2. Hydrodynamic Design and Countermeasures:

• The city's architecture and design could be hydrodynamically optimized to minimize resistance to currents. Additionally, the city could have built-in mechanisms like adjustable fins, sails, or ballast systems that allow it to counteract and navigate ocean currents effectively.
3. Dynamic Buoyancy Control:

• The city could have a sophisticated buoyancy control system that allows it to adjust its buoyancy in response to changing currents. By modulating its buoyancy, the city could maintain its position or move strategically within a certain range.

In the end, we would still need to know the size of the city and how it’s engineered to build it a proper support structure/system. I hope this answer halped!

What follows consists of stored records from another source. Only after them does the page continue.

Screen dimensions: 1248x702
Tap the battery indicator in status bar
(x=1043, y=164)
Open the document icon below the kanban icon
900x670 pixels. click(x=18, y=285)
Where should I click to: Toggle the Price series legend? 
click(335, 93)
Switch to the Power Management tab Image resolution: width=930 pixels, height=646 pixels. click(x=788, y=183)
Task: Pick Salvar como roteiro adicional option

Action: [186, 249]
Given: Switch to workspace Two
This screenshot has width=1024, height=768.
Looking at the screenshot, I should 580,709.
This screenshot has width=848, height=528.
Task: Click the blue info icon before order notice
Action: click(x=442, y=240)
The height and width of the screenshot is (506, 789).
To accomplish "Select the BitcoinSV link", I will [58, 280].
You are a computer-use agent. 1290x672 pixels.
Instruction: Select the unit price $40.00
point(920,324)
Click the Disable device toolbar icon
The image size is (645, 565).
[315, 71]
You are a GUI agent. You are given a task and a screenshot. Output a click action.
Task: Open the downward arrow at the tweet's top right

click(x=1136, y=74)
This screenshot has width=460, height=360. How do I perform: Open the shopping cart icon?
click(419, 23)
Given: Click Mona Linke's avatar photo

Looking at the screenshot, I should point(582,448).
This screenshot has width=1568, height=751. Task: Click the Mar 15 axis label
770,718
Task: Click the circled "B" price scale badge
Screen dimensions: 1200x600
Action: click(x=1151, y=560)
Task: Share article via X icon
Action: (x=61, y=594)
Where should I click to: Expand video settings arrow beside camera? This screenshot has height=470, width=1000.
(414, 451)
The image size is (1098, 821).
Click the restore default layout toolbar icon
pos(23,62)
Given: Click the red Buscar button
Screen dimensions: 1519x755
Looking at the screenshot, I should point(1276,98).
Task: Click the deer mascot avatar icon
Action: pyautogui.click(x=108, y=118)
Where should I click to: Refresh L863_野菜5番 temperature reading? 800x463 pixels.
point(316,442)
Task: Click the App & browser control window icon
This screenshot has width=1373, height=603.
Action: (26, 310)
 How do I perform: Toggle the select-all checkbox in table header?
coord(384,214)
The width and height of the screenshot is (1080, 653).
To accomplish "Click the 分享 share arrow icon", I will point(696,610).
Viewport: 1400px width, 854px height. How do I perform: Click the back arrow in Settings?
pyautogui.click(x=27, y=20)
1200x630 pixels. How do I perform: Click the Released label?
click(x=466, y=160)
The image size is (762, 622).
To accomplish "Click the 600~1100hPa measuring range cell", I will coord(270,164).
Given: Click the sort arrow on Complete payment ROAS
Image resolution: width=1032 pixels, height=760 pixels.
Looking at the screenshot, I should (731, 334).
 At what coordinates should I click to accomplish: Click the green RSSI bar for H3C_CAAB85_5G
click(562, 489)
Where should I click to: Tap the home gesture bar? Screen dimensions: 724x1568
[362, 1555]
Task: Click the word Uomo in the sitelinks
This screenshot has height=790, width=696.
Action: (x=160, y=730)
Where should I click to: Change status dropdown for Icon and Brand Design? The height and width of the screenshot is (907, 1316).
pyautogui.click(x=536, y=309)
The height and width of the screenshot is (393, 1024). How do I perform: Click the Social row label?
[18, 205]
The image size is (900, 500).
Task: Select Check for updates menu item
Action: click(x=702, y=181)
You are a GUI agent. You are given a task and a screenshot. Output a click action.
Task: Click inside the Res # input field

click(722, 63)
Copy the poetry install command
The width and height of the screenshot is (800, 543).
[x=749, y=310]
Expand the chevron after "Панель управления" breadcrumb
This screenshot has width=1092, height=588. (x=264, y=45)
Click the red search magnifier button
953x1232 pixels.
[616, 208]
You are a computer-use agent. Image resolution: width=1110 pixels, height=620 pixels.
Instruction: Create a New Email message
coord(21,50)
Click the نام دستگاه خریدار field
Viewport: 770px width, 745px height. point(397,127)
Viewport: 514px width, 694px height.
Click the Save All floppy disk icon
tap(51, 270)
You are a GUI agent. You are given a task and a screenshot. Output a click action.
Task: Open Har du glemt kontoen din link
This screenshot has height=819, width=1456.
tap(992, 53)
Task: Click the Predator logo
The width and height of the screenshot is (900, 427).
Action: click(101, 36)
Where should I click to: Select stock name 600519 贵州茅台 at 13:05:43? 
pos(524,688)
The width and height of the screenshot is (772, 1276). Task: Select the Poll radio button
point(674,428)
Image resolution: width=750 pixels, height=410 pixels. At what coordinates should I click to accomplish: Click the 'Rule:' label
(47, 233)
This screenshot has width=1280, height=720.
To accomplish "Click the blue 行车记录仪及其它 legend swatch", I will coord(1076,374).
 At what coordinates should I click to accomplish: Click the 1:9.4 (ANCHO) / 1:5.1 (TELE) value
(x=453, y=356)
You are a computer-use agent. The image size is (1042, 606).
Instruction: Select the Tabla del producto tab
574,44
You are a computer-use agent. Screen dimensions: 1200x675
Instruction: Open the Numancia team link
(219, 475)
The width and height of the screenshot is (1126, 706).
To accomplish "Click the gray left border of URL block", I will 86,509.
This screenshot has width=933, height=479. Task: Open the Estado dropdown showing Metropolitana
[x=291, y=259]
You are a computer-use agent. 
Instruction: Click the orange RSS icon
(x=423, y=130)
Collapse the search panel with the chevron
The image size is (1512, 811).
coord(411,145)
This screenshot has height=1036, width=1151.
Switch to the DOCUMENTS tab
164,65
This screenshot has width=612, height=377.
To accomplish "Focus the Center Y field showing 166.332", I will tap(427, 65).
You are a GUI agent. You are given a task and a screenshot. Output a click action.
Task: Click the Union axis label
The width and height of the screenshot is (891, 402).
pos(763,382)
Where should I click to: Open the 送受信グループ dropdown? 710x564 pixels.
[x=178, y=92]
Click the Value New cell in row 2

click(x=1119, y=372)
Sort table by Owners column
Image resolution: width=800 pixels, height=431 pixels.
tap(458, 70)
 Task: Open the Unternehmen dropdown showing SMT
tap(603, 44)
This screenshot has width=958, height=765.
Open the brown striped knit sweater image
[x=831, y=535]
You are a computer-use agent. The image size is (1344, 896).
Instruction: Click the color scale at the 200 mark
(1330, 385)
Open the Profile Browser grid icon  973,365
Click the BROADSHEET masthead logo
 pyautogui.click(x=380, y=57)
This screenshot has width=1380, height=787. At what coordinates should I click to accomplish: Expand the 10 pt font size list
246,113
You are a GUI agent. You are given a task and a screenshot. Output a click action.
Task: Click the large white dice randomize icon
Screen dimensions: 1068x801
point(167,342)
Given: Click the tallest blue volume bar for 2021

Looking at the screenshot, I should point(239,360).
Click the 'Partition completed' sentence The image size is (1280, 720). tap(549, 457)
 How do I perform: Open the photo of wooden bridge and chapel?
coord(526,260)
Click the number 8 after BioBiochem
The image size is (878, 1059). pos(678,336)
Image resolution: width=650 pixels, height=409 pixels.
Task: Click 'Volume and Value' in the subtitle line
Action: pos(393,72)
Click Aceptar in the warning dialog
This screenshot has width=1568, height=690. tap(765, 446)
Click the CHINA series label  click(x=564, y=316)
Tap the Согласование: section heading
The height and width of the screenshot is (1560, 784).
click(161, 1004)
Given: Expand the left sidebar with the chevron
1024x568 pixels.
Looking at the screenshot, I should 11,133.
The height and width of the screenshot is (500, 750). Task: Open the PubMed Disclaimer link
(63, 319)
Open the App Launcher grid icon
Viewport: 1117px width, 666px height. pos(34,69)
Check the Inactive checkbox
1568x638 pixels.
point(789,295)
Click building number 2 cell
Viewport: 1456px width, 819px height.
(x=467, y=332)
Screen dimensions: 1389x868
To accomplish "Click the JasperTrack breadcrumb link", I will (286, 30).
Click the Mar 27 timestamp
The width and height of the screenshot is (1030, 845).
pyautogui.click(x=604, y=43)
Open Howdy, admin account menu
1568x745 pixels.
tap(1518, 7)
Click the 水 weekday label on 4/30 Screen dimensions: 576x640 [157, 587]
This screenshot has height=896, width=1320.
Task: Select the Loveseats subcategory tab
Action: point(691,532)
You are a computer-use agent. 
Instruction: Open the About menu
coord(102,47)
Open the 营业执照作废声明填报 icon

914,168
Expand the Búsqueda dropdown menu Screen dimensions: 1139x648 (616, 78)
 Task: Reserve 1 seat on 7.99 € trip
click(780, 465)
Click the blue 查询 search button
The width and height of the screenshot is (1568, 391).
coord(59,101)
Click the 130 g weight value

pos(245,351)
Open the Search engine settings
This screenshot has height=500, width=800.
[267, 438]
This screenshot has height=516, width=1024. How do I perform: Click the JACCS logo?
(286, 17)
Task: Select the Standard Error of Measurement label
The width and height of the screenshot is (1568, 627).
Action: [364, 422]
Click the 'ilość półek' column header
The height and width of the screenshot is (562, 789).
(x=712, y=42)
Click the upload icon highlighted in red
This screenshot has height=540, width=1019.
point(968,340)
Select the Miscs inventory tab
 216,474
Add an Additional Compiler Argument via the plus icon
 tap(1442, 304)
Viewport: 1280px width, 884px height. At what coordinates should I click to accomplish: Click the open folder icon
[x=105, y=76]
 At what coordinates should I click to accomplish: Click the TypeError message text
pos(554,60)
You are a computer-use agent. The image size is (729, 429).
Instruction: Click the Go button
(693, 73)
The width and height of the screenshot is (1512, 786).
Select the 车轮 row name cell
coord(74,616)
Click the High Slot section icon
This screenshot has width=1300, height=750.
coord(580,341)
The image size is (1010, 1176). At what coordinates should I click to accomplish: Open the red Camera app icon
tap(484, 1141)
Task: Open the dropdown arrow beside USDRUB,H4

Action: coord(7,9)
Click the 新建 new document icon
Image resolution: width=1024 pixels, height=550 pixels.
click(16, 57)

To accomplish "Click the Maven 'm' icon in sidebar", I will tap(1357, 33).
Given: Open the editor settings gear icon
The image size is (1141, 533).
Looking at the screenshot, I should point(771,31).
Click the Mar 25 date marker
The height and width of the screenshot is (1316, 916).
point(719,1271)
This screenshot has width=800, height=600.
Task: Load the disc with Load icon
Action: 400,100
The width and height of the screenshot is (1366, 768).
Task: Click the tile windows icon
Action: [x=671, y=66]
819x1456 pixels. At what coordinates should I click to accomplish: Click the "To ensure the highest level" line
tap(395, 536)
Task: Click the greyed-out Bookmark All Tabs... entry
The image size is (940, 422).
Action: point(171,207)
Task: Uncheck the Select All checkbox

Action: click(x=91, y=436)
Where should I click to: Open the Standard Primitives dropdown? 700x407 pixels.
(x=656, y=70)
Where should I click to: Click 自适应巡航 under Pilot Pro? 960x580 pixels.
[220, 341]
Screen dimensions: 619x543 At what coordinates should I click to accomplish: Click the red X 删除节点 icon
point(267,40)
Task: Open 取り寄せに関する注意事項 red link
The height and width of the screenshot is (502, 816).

It cannot reasonably attach itself to the bottom of the ocean, as it is way too deep to feasibly reach (over 100 km, it is on an exoplanet, not Earth).

Anchor it to surface ice, then. From below the ice.

Free floating ice won't do, but if you've got an ice sheet connected to permafrost that never breaks away, you can attach to that.

Or attach laterally to islands via very long cables. You need at least two islands, but the more the merrier. If you have the technology to build a city underwater and on an exoplanet, this should be easier than building a space elevator.

Or, better yet: attach to submarine internet cables. This could even be the reason why the city even exists. Somebody needs to run maintenance on those cables. Maybe the city is even able to run over the cables as of they were tracks to move from one point to another as required, but mostly it would remain in place.